Ils veulent de bonnes écoles pour leur fille et espèrent bénéficier d’une meilleure couverture médicale. Ici, il faut payer pour tout, explique Khadija. Si ma fille est malade et qu’on n’a pas d’argent, ils ne la traitent pas.
Toutefois, depuis notre rencontre en octobre, le Maroc a étendu l’accès à l’assurance-maladie, avec l’objectif d’une protection sociale universelle pour les 37 millions de Marocains.
Oumaïma s'enquiert de son dossier auprès de Youssef Cheddadi, directeur de New Life Canada, consultant en immigration à Casablanca.
À l’étage d’un petit immeuble en plein centre-ville de Casablanca, l'agence New Life Canada épaule des candidats dans une dizaine de professions recherchées par le Québec : infirmières, éducatrices à la petite enfance, ingénieurs informaticiens, designers graphiques, entre autres.
Sur le mur de son bureau, le directeur Youssef Cheddadi a accroché une grande photo du Château Frontenac. Ses enfants étudient au Québec. Il reçoit une cinquantaine de demandes par jour. Ceux qui frappent à sa porte sont, pour les deux tiers, des célibataires de moins de 35 ans.

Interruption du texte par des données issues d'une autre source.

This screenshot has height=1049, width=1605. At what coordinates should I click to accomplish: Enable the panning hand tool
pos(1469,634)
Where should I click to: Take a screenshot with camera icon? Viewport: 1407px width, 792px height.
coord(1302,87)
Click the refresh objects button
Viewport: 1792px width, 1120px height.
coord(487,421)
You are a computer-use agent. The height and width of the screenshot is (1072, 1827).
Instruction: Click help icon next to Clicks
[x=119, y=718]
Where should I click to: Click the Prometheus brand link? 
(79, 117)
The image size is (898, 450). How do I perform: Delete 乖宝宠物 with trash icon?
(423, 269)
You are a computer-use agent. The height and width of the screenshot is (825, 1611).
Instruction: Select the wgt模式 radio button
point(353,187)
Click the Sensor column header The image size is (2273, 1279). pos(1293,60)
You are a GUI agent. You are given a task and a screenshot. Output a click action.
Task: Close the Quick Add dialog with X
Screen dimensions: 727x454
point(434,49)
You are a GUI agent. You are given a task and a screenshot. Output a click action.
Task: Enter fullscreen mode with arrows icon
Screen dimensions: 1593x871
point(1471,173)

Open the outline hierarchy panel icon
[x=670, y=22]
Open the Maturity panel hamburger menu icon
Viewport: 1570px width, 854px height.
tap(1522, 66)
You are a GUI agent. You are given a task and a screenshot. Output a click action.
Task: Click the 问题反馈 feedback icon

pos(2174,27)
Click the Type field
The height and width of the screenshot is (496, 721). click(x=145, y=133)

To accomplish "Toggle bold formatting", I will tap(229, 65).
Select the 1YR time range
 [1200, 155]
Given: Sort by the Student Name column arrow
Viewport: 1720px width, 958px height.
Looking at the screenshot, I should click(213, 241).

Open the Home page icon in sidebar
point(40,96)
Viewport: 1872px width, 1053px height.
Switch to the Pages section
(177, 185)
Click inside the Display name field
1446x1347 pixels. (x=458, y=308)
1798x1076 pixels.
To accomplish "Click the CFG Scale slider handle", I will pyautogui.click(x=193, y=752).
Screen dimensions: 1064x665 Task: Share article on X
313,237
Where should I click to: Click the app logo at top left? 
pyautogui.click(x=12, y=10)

« Les gens sont toujours séduits par l’écart de rémunération. Après, il y a le souci de la couverture médicale et du système de santé. La recherche d’une sécurité, d'un filet social. Et puis, l’éducation des enfants. » — Une citation de Youssef Cheddadi
Il a reçu la visite d’Oumaïma, une infirmière de 24 ans. Ce sont les conditions de travail au Maroc qui la motivent à partir. Son salaire dans le secteur public stagne à 6500 dirhams par mois (852 $). Ses gardes de 12 heures, un dimanche sur quatre, lui rapportent à la fin de l'année 98 dirhams (13 $) par journée.